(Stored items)
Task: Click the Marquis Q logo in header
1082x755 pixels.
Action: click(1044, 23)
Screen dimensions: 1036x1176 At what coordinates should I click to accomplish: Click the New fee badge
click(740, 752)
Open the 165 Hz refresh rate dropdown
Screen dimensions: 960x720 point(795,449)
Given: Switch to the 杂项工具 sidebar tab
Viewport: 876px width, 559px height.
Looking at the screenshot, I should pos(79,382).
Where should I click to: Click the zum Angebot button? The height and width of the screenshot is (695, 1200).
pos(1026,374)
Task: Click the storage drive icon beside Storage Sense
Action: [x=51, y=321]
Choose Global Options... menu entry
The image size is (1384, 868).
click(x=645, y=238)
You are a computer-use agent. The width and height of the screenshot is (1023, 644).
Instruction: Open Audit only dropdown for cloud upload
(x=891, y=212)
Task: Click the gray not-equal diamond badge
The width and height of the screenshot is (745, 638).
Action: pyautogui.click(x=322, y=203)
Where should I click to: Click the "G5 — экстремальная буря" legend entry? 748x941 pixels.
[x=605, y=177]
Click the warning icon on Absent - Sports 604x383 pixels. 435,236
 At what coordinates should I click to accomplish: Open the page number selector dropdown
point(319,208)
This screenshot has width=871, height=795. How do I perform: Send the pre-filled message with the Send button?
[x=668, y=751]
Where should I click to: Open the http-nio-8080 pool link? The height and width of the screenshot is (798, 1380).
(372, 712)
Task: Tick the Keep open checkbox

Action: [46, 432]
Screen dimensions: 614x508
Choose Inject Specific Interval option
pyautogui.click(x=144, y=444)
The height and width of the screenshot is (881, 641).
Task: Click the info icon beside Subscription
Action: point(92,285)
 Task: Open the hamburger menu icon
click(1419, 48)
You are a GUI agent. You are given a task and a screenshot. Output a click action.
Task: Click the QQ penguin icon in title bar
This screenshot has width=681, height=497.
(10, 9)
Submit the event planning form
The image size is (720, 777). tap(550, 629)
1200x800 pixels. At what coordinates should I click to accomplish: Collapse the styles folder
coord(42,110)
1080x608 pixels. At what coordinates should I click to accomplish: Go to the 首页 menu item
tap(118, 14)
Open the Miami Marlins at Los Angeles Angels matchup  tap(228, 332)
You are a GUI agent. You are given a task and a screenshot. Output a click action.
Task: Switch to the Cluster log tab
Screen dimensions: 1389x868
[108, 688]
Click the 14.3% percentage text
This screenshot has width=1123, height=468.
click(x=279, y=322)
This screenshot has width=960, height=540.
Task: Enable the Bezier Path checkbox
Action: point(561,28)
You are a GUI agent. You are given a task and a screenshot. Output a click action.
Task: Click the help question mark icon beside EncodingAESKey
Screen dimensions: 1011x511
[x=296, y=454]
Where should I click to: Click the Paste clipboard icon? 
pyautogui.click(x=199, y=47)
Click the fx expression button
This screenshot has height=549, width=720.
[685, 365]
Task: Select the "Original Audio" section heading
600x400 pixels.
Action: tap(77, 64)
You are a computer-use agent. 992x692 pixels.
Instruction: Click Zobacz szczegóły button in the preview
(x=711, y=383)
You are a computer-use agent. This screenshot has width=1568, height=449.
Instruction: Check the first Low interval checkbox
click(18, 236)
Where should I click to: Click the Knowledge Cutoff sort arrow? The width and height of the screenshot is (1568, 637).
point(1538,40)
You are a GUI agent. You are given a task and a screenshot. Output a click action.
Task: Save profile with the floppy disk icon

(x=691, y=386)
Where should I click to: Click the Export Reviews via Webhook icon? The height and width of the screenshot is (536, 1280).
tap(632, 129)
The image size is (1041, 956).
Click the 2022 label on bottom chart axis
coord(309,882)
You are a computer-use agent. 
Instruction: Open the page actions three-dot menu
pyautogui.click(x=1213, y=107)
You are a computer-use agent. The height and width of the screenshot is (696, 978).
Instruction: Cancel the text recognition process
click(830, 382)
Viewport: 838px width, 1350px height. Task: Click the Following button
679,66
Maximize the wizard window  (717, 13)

● WORK INSTRUCTIONS:
The records above must be restated. Preserve every word.

● RESPONSE:
Task: Click the Marquis Q logo in header
1082x755 pixels.
Action: click(1044, 23)
Screen dimensions: 1036x1176 At what coordinates should I click to accomplish: Click the New fee badge
click(740, 752)
Open the 165 Hz refresh rate dropdown
Screen dimensions: 960x720 point(795,449)
Given: Switch to the 杂项工具 sidebar tab
Viewport: 876px width, 559px height.
Looking at the screenshot, I should pos(79,382).
Where should I click to: Click the zum Angebot button? The height and width of the screenshot is (695, 1200).
pos(1026,374)
Task: Click the storage drive icon beside Storage Sense
Action: [x=51, y=321]
Choose Global Options... menu entry
The image size is (1384, 868).
click(x=645, y=238)
You are a computer-use agent. The width and height of the screenshot is (1023, 644).
Instruction: Open Audit only dropdown for cloud upload
(x=891, y=212)
Task: Click the gray not-equal diamond badge
The width and height of the screenshot is (745, 638).
Action: pyautogui.click(x=322, y=203)
Where should I click to: Click the "G5 — экстремальная буря" legend entry? 748x941 pixels.
[x=605, y=177]
Click the warning icon on Absent - Sports 604x383 pixels. 435,236
 At what coordinates should I click to accomplish: Open the page number selector dropdown
point(319,208)
This screenshot has width=871, height=795. How do I perform: Send the pre-filled message with the Send button?
[x=668, y=751]
Where should I click to: Open the http-nio-8080 pool link? The height and width of the screenshot is (798, 1380).
(372, 712)
Task: Tick the Keep open checkbox

Action: [46, 432]
Screen dimensions: 614x508
Choose Inject Specific Interval option
pyautogui.click(x=144, y=444)
The height and width of the screenshot is (881, 641).
Task: Click the info icon beside Subscription
Action: point(92,285)
 Task: Open the hamburger menu icon
click(1419, 48)
You are a GUI agent. You are given a task and a screenshot. Output a click action.
Task: Click the QQ penguin icon in title bar
This screenshot has width=681, height=497.
(10, 9)
Submit the event planning form
The image size is (720, 777). tap(550, 629)
1200x800 pixels. At what coordinates should I click to accomplish: Collapse the styles folder
coord(42,110)
1080x608 pixels. At what coordinates should I click to accomplish: Go to the 首页 menu item
tap(118, 14)
Open the Miami Marlins at Los Angeles Angels matchup  tap(228, 332)
You are a GUI agent. You are given a task and a screenshot. Output a click action.
Task: Switch to the Cluster log tab
Screen dimensions: 1389x868
[108, 688]
Click the 14.3% percentage text
This screenshot has width=1123, height=468.
click(x=279, y=322)
This screenshot has width=960, height=540.
Task: Enable the Bezier Path checkbox
Action: point(561,28)
You are a GUI agent. You are given a task and a screenshot. Output a click action.
Task: Click the help question mark icon beside EncodingAESKey
Screen dimensions: 1011x511
[x=296, y=454]
Where should I click to: Click the Paste clipboard icon? 
pyautogui.click(x=199, y=47)
Click the fx expression button
This screenshot has height=549, width=720.
[685, 365]
Task: Select the "Original Audio" section heading
600x400 pixels.
Action: tap(77, 64)
You are a computer-use agent. 992x692 pixels.
Instruction: Click Zobacz szczegóły button in the preview
(x=711, y=383)
You are a computer-use agent. This screenshot has width=1568, height=449.
Instruction: Check the first Low interval checkbox
click(18, 236)
Where should I click to: Click the Knowledge Cutoff sort arrow? The width and height of the screenshot is (1568, 637).
point(1538,40)
You are a GUI agent. You are given a task and a screenshot. Output a click action.
Task: Save profile with the floppy disk icon

(x=691, y=386)
Where should I click to: Click the Export Reviews via Webhook icon? The height and width of the screenshot is (536, 1280).
tap(632, 129)
The image size is (1041, 956).
Click the 2022 label on bottom chart axis
coord(309,882)
You are a computer-use agent. 
Instruction: Open the page actions three-dot menu
pyautogui.click(x=1213, y=107)
You are a computer-use agent. The height and width of the screenshot is (696, 978).
Instruction: Cancel the text recognition process
click(830, 382)
Viewport: 838px width, 1350px height. Task: Click the Following button
679,66
Maximize the wizard window  (717, 13)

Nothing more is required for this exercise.